A recent NYT article presents scientific arguments for why our technology addiction is rewiring our brains and shortening our attention spans. No wonder no one wants to sit through a movie anymore.
Every new comment, email or Tweet squirts dopamine in your brain, which is actually addictive. When not plugged in, you crave the stimulation and you’re bored. You are consuming three times as much information as people did in the ’60s. That’s 12 hours of media and 40 websites a day and at work, you change windows 37 times per hour. Pfft, you’re all amateurs! (I need help.)

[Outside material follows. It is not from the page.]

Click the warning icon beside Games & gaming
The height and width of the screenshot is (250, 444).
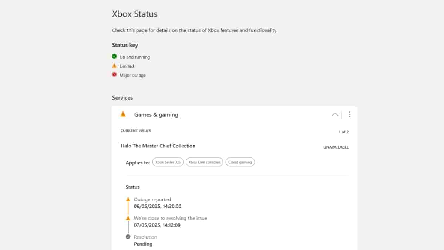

Neuroscience says we might not be evolved to do this. But, we adapt. While our information finding skills and visual acuity is improving, technology is dulling our focus and increasing stress. But it sure is nifty.
Film director Paul Schrader (and writer of Taxi Driver) took to Facebook to relate this to the death of the film industry:
The Death of Cinema isn’t just a matter of digitization, piracy and revenue collection. There’s something more fundamental at work. The relationship between the viewer and the viewed. Our fragmented multi-tasked media experience is rewiring our response to AV information, rewarding short term and immediate responses. This is why one finds oneself–often against one’s wishes–bored at movies and stepping out of the theater to check emails, tweets or news updates.
So, we can’t sit through a movie because we’re jonesing for that next Tweet. Then, we go out and buy giant suit pockets for our iPads giant phones or go hunting down and stabbing French guys for stabbing us on Counter-Strike. Congratulations. 200,000 years of evolution and here we are.